History‘s collaborators, including the choreographer and her long-time dramatist Talvin Wilks, conceived of the work as a multi-media experience in which spoken and projected text, video images, and live dance would collide with each other. Unfortunately, the co-existence of these elements too often didn’t spark, proving to be more distracting than illuminating. Viewing History thus became an exercise in both reveling in and rebelling against the experience.
Even as History continued to slip one’s grasp, it was beautiful to watch. Mimi Lien’s semi-transparent panels enveloped the dancers in a neutral yet luminous space. At its best moments, Lily Skove’s video ran alongside the dancers and sometimes almost reached to grab them. The opening and closing images resonated particularly well. Michael Wall and Darren Morze’s score ranged from soft humming to a dance-y tune that sent the performers into paroxysms of joyous.

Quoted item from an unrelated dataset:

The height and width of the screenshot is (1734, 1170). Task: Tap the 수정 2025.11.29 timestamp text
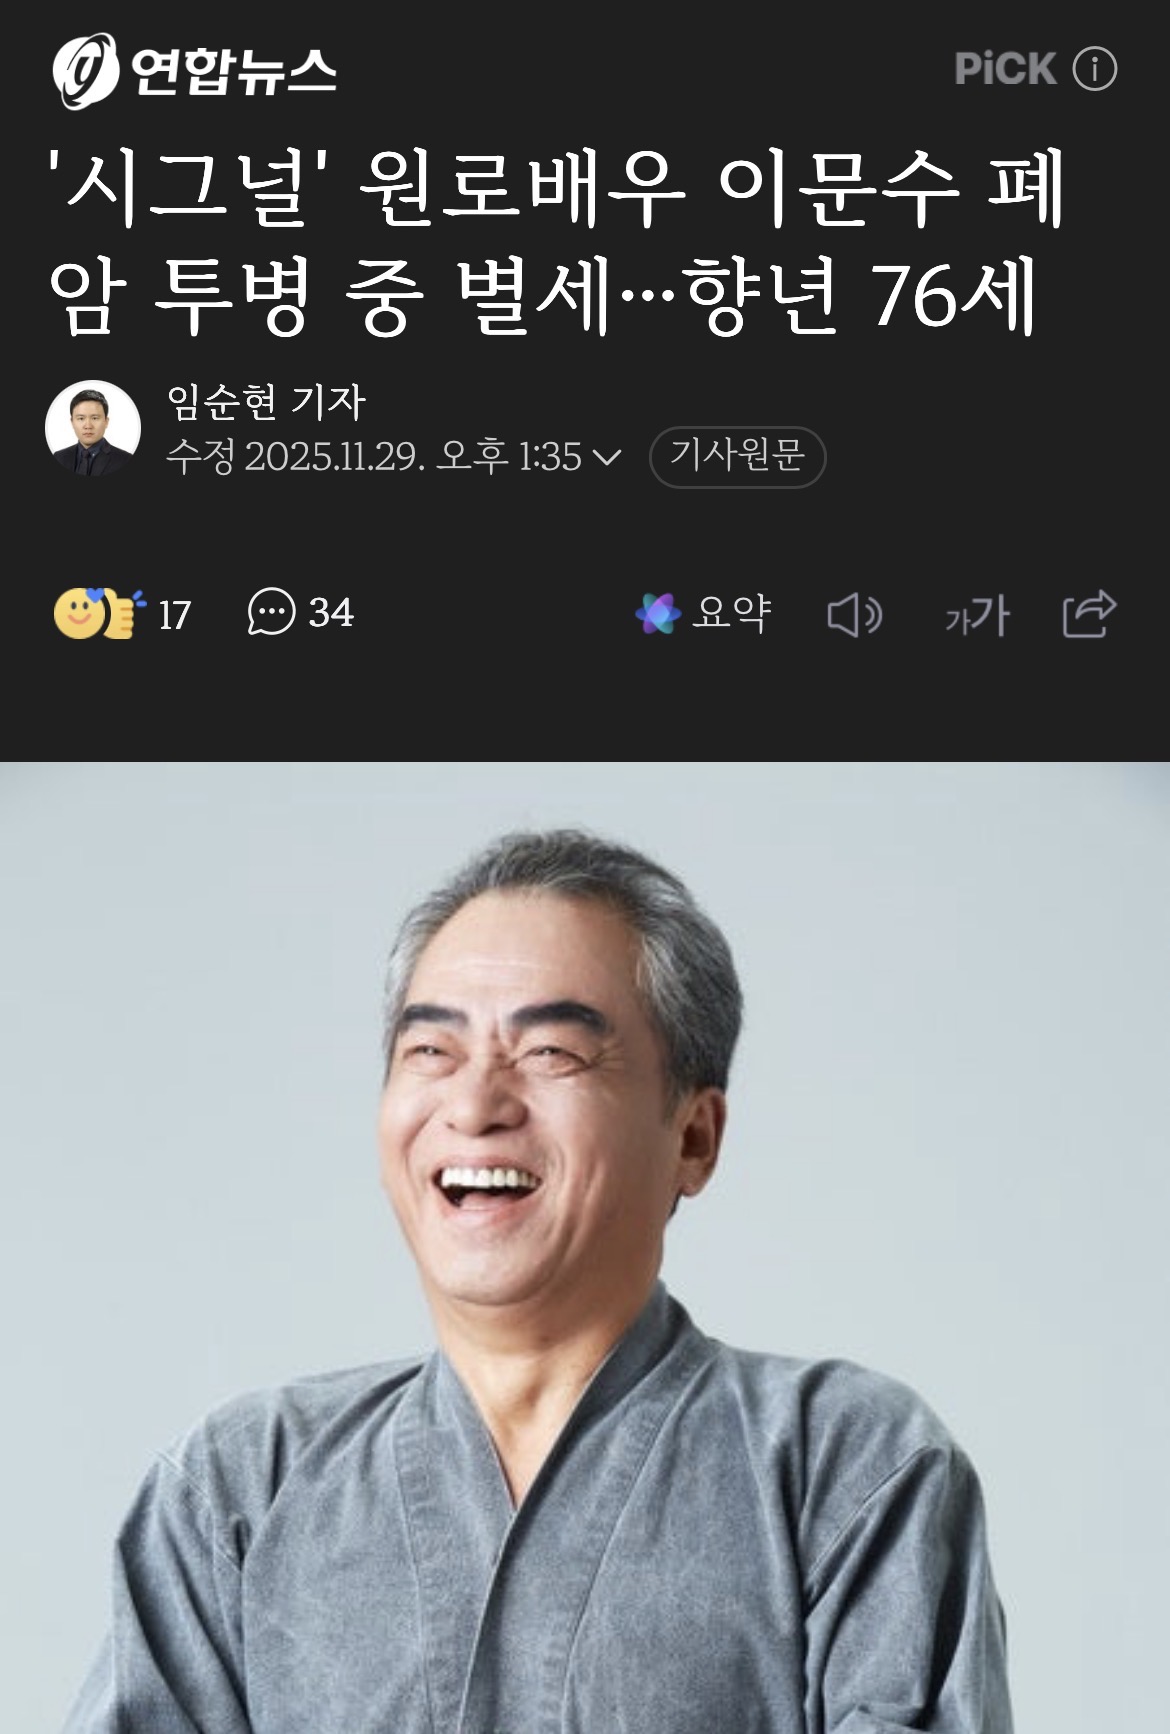[373, 456]

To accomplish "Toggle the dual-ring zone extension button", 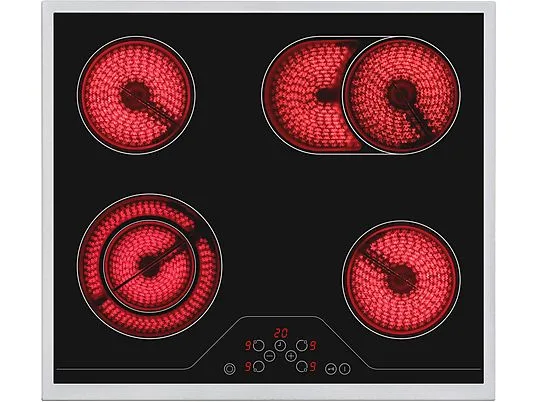I will [229, 369].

But it was Hauser and Jones who carried History. Their rich interactions were in a constant state of flux. Some were funny, some contentious; others were intimate, still others playful. Their sense of ease with each other may have developed over the last decade, but on stage it didn’t make any difference where it came from. Hauser is the verbal dynamo to Jones’ high-speed physicality; when she exploded into one of her speed monologues, he responded with a tease, or by simply rolling off their shared bed. They wearily watched each other using space, but also companionably loped around the periphery and engaged in hand games at the table. They did things as ordinary as taking off a partner’s shoe, or kneading one another like a piece of rising dough. If he came close, she flipped him off with a gesture. In an extended contact-improv inspired section, their bodies attempted to fuse almost to the point of eroticism. But they didn’t go all the way there.
One of History’s ingenuous devices was the use of headphones the big, old-fashioned kind. The dancers raced to them periodically for a kind of grounding. Were they gateways to the past or did the simple act of listening or yakking back offer a respite from the physicality of moving? The headphones also highlighted the differences between the two dancers. Hauser devoured whatever she got from them, while Jones’ reactions were a lot more nonchalant.
Ultimately one walks away from History, imperfect vehicle that it is, with a sense of two dancers whose humanity is so closely integrated with what they do that you couldn’t tell the difference between the person and the persona. It was a rich idea to take home.